I think we can say that a straight line is a triangle in which sum of two side equals third side in which two angle equals 0° and the middle angle equals 180°, but can we say that a striaght line is a triangle with two angle equals 90°, I am saying this because my sister is not beliving that sin(90°) = 1, she is saying that for proving sin(90°) = 1, I am making the triangle as a straight line but these ratios are only applicable for triangles , I told her that there will be no triangle with two angle equals 90° therefore I have to make it as a straight line.

2. Apr 25, 2016

### Simon Bridge

The sine function is defined properly on a unit radius circle not a triangle.
When you do it this way, $\theta$ is the half-angle subtended by a chord. Half the length of the chord is the sine of the half-angle.
Draw a line of symmetry through the diagram to recover the usual soh cah toa triangles.

When the angle is 90deg, then the chord is just the diameter ... which is 2 for the unit circle.
Half the diameter is 1 ... hence sin(90)=1.

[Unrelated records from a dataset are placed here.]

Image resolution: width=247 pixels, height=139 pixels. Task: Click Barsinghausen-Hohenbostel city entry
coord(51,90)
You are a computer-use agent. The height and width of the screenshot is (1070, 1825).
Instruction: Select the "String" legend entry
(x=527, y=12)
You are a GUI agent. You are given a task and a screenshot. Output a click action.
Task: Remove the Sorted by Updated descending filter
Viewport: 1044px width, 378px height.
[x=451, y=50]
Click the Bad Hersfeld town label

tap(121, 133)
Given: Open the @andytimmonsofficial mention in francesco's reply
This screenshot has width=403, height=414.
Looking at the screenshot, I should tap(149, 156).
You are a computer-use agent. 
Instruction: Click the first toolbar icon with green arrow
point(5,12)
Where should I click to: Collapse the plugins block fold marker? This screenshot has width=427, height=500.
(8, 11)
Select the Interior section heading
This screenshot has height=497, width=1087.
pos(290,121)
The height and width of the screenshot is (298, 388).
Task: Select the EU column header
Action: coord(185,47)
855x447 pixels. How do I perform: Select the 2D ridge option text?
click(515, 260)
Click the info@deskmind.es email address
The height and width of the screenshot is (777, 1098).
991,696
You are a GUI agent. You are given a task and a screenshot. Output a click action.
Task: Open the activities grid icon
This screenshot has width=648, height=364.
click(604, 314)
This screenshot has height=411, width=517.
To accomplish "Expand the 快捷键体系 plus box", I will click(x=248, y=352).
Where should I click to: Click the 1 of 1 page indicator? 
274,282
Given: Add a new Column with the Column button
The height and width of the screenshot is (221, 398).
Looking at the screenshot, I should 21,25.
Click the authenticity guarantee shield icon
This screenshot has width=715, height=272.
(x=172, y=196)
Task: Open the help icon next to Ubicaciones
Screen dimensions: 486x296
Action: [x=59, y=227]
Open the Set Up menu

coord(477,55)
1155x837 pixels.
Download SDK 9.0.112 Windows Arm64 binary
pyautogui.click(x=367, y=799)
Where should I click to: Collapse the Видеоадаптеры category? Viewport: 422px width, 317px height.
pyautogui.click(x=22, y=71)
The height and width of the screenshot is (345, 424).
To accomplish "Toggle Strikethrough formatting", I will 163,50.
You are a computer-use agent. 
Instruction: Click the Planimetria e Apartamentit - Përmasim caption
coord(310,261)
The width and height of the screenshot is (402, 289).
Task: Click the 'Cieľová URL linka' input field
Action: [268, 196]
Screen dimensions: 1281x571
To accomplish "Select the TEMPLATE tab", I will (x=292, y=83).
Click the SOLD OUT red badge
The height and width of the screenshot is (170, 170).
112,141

Similarly, if you draw a tangent to the circle at the symmetry line, the length of the tangent inside $\theta$ is called "the tangent of theta".
The distance along an angle line to the tangent is called the secant.

cosine, cotangent, and cosecant, are what yuo get with the above definitions using the complimentary angles.

Also see:
https://www.mathsisfun.com/geometry/unit-circle.html

You can argue that a rt-triangle becomes a line segment when one angle is zero. The other two angles are 90deg, two sides overlap and one has length zero... but it is easier to show on a circle.

3. Apr 26, 2016

### prashant singh

Wow great sir thank a lot

4. Apr 26, 2016

### prashant singh

Basicaly at the end u are saying that we can say that a right angle triangle will become straight line when one of its angle is zero. I got the idea of unit circle.thanks a lot sir.

5. Apr 26, 2016

### Simon Bridge

It also works, and is less abstract, as a projection:
... if you have a stick upright on flat ground, with parallel light coming vertically down, then it's shadow has zero length.
If you tilt the stick an angle A to the vertical, the shadow gets longer ... when A=90deg, the shadow is the same length as the stick.
If the stick is 1 meter long, then the length of the shadow is sin(A) meters.